The Earth under Red Weed

As a trained scientist who studied under T. H. Huxley and wrote a biology textbook before turning to fiction, H. G. Wells was prepared to exploit current scientific discussions about species movement. Red weed is one among a number of red-colored plants that the Martians “intentionally or accidentally” introduce to Earth (128). While most of these Martian flora fail to naturalize,Footnote 32 red weed transforms into what would now be called an invasive species.Footnote 33 Moving outward from the pits created by the Martians’ cylinders, red weed rapidly expands. It tints the landscape, at times overwhelming the narrator's perception so that he feels, in his course through the red-weed-bestrewn environment, as though he is “walking through an avenue of gigantic blood-drops” (145). Red weed's progress through the environment is swift. Before the narrator enters a hiding place from the Martians, he witnessed early signs of its arrival in the country: he describes “an unaccountable redness” glimpsed alongside a river and catches sight of “a number of red masses, some many feet across” that are floating down a stream (116, 117). When he leaves his hiding place, he finds red weed “broadcast throughout the country,” forming a “carmine fringe” to a once-familiar landscape, and rendering it “weird and lurid, of another planet” (128, 144). Like Elodea or the European colonists to whom the Martians are compared, red weed has “tak[en] possession of a country” and is reshaping it for its own ends.

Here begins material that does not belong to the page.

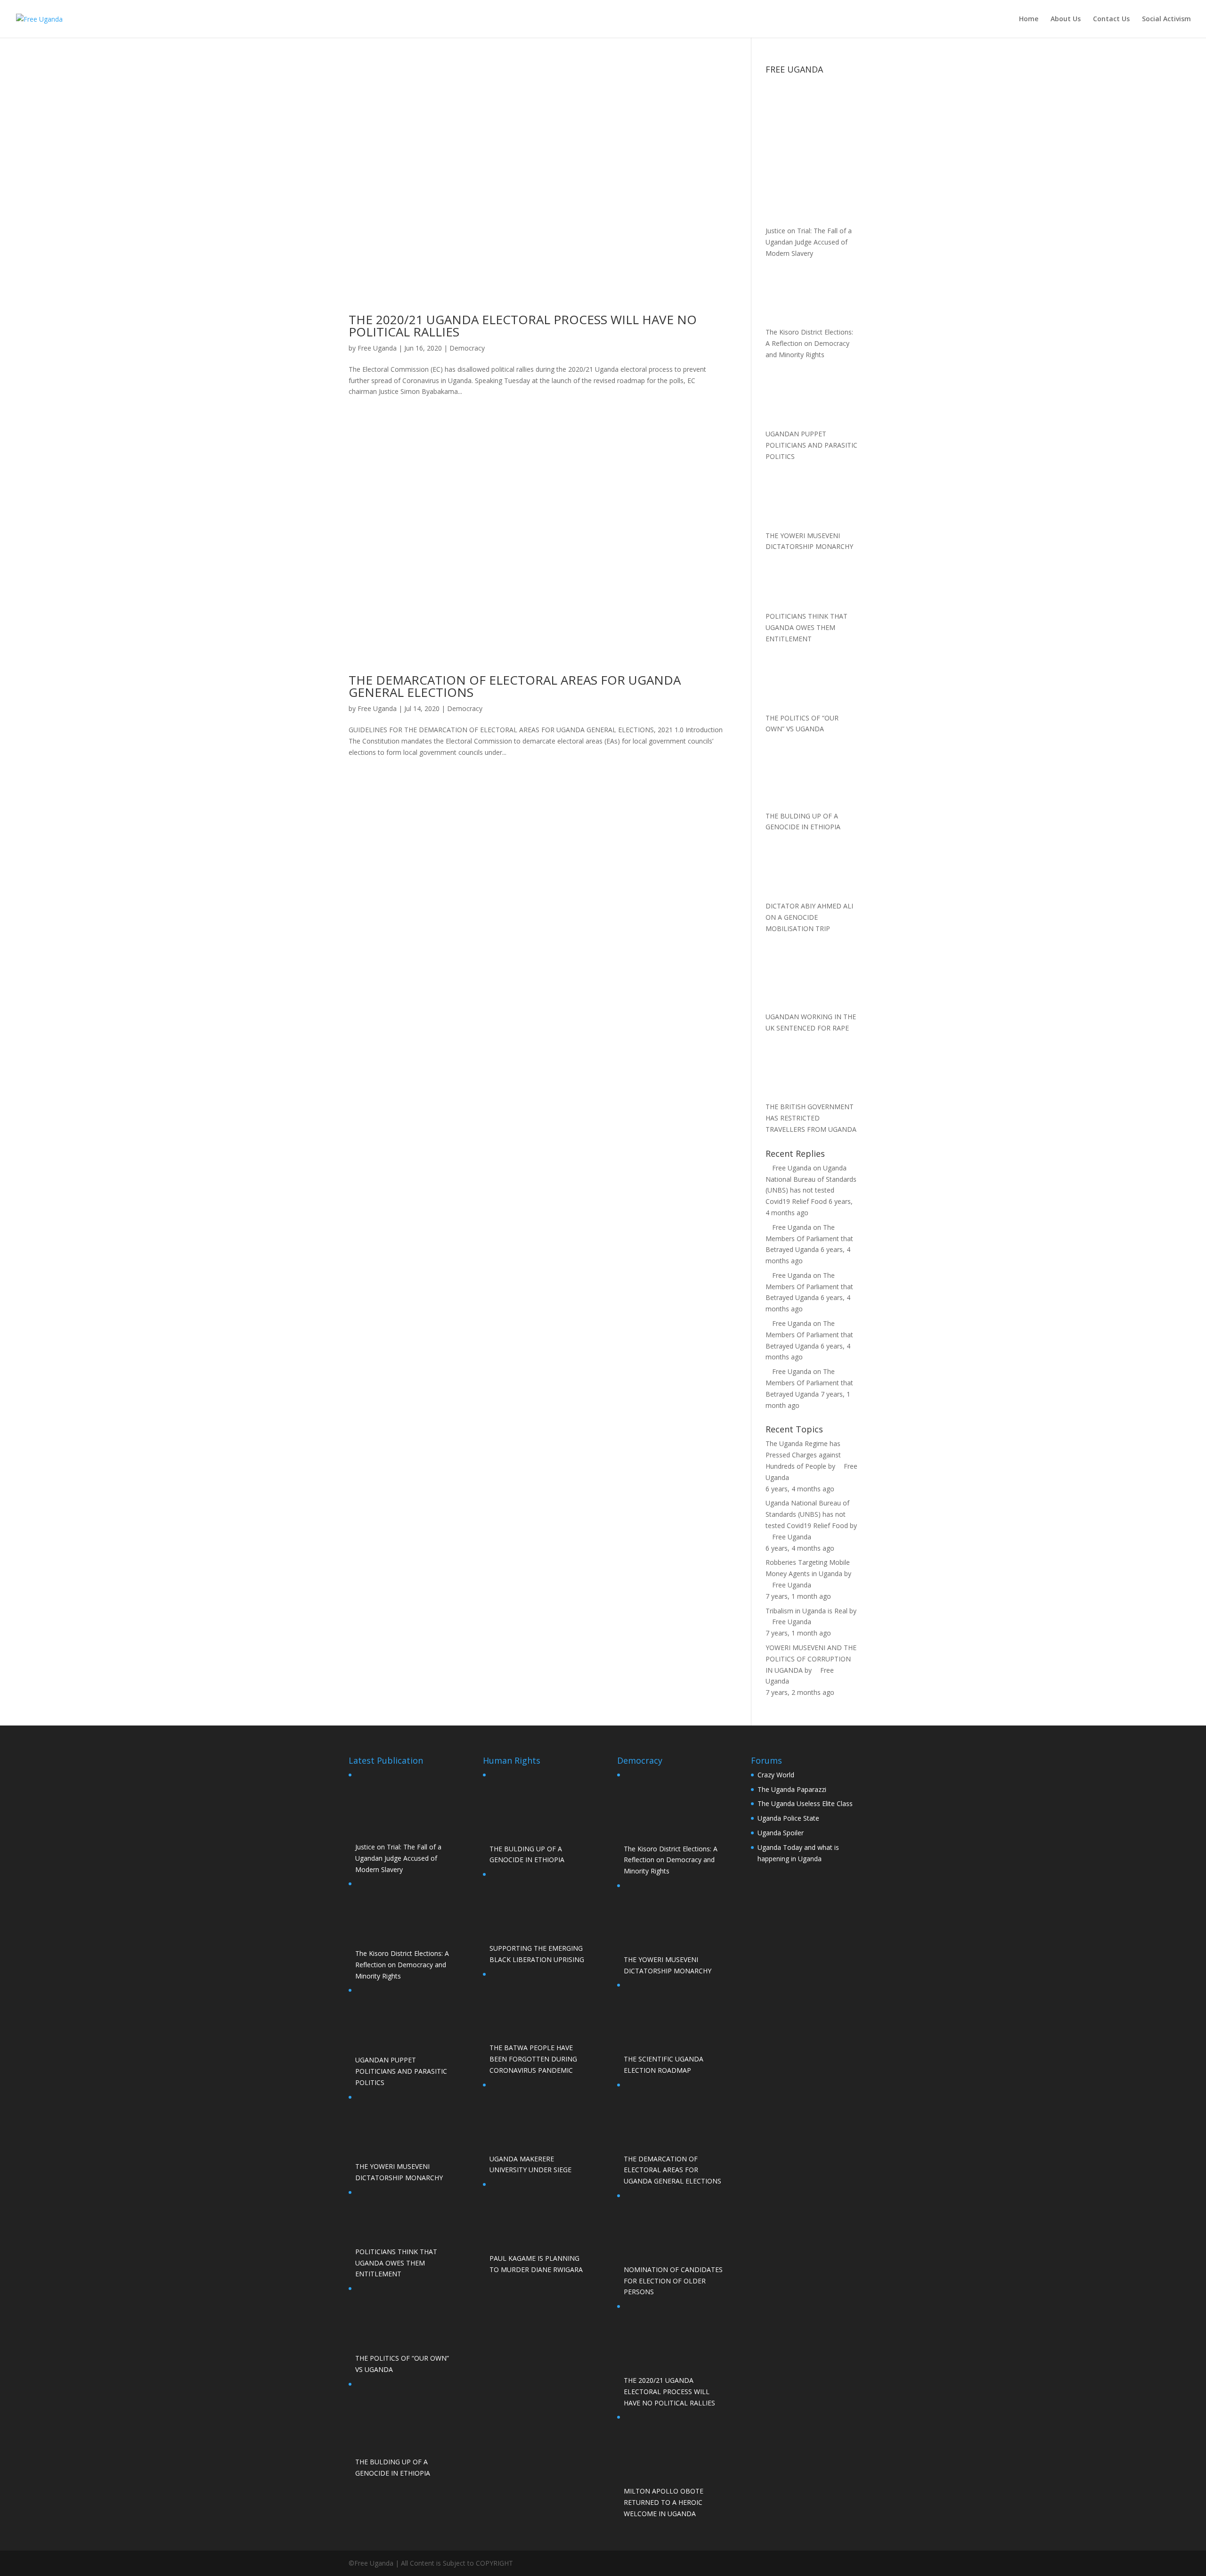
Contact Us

Echoing the progress of Elodea, red weed exploits British waterways to move itself around. In addition to first spotting red weed alongside a river (116), the narrator continually references water in his observations of it: he spies red weed through the links in a bridge over a river, states that “the Wandle, the Mole, every little stream, was a heaped mass of red weed,” describes how a river can barely be perceived beneath the “bubbly mass of red weed” growing in it, and notes that he found the plant “wherever there was a stream of water” (117, 175, 160, 128). He specifically theorizes how red weed exploits waterways in its expansion:

Directly this extraordinary growth encountered water, it straightway became gigantic and of unparalleled fecundity. Its seeds were simply poured down into the water of the Wey and Thames, and its swiftly growing and Titanic water-fronds speedily choked both those rivers. At Putney, as I afterwards saw, the bridge was almost lost in a tangle of this weed, and at Richmond, too, the Thames waters poured in a broad and shallow stream across the meadows of Hampton and Twickenham. As the waters spread the weed followed them, until the ruined villas of the Thames Valley were for a time lost in this red swamp. (145)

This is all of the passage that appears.